Mahkemece; davanın kabulüne 30/09/2015 tarihli fen bilirkişi raporunda (A) harfiyle gösterilen 8652,57 m²"lik taşınmazın davacı ve tüm asli müdahiller adına hisseli olarak tapuya tesciline; (B) harfiyle gösterilen 3382,93 m²"lik taşınmazın asli müdahillerden ... adına tapuya kayıt ve tesciline karar verilmiş, hüküm davalılardan Hazine ve ... tarafından temyiz edilmiştir.
Dava, Medenî Kanunun 713. maddesi hükmü uyarınca tapusuz olan taşınmazın tescili istemine ilişkindir.
Çekişmeli taşınmazların bulunduğu yerde ... kadastro çalışmasına rastlanılmamıştır.
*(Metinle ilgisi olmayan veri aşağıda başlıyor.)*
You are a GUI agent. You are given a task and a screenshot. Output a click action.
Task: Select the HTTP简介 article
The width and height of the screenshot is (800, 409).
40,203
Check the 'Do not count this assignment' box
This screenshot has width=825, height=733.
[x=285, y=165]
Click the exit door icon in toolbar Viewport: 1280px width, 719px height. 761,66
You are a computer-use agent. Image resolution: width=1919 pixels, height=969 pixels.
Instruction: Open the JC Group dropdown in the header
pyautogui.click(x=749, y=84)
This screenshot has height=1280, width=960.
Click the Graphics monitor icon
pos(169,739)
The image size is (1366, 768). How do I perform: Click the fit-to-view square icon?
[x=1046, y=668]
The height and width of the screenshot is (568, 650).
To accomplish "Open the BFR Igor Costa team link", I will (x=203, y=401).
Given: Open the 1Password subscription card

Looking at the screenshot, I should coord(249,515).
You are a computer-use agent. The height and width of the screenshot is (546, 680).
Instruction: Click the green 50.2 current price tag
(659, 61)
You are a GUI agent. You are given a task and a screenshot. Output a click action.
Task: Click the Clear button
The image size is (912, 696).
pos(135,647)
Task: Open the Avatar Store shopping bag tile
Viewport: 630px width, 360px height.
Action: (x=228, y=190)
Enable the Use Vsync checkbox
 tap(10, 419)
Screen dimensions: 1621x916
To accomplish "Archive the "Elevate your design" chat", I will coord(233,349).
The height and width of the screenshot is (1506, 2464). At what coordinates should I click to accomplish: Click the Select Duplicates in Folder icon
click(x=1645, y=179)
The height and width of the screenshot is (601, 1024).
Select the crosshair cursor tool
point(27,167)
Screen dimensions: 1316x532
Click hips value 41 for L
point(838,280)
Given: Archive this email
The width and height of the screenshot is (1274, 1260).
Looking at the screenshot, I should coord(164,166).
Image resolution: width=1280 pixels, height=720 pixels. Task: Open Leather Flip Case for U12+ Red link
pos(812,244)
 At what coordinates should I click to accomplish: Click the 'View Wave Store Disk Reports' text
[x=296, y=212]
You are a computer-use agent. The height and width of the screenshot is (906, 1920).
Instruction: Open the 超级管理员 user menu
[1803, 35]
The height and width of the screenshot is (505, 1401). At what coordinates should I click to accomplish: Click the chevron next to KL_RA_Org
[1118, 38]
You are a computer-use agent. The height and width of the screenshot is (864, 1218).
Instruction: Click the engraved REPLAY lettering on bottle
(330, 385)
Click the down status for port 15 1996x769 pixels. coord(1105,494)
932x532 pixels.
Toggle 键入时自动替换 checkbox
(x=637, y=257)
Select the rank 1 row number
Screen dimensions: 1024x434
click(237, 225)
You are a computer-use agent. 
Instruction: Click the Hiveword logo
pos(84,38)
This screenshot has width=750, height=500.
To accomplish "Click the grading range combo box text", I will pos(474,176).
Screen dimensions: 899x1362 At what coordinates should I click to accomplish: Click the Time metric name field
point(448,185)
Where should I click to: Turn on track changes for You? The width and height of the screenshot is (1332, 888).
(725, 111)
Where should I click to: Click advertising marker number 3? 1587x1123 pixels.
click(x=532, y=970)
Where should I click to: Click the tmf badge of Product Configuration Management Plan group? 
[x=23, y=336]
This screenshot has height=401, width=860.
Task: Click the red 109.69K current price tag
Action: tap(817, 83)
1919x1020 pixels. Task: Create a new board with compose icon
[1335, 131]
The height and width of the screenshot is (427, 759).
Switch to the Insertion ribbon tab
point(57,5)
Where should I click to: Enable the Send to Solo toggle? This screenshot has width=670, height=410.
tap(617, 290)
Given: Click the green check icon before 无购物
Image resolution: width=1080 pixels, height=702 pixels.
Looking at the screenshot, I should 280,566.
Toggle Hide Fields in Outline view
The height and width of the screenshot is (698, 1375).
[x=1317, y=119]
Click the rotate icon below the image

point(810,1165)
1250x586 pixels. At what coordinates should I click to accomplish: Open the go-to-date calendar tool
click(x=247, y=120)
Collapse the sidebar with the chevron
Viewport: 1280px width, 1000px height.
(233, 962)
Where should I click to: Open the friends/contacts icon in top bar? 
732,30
Mahkemece 30/09/2015 tarihli fen bilirkişi raporunda (A) harfiyle gösterilen 8652,57 m²lik taşınmazın ve (B) harfiyle gösterilen 3382,93 m²"lik taşınmazın gerçek kişiler lehine tapuya kayıt ve tesciline karar verilmiş ise de verilen karar usul ve kanuna aykırıdır. Şöyle ki; hükme dayanak yapılan ziraat ve ... bilirkişi raporlarında dava konusu taşınmazların genel eğiminden bahsedilmiş ise de eğimin neye göre belirlendiği, klizimetre ile ölçülüp ölçülmediği açıklanmamış, taşınmazların niteliğinin saptanması bakımından taşınmazların bulunduğu yeri kapsar dava tarihinden 20 yıl öncesini gösteren resmî belgeler getirtilerek keşifte uygulama yapılmamış, dava konusu taşınmazların bulunduğu yerde imar çalışması yapıldığı açıkça belirlenmemiş şayet imar çalışmaları yapılmış ise en eski tarihli imar çalışma planından 20 yıl önce imar ihyanın bitmiş olması gerekeceği dikkate alınmamış, zirai ve ... bilirkişi raporlarında keşif tarihinde taşınmazlar üzerinde bulunan ağaçların yaşları ve niteliği bildirilmemiş bu nedenlerle taşınmazların evveliyatının ... olup olmadığı ve gerçek kişi davalılar lehine zilyetlikle kazanma koşullarının oluşup oluşmadığı hususunda tereddüt oluşmuş ve 3402 sayılı Kanunun 14. maddesinde açıklanan davalı gerçek kişilerin senetsiz ve belgesizden suluda 40 dönüm ve kuruda 100 dönümden fazla taşınmaz edinip edinmedikleri hususunda da mahkeme yazı işleri ile kadastro ve tapu müdürlüklerinden ayrıca araştırma yapılmamış olması da doğru görülmemiştir.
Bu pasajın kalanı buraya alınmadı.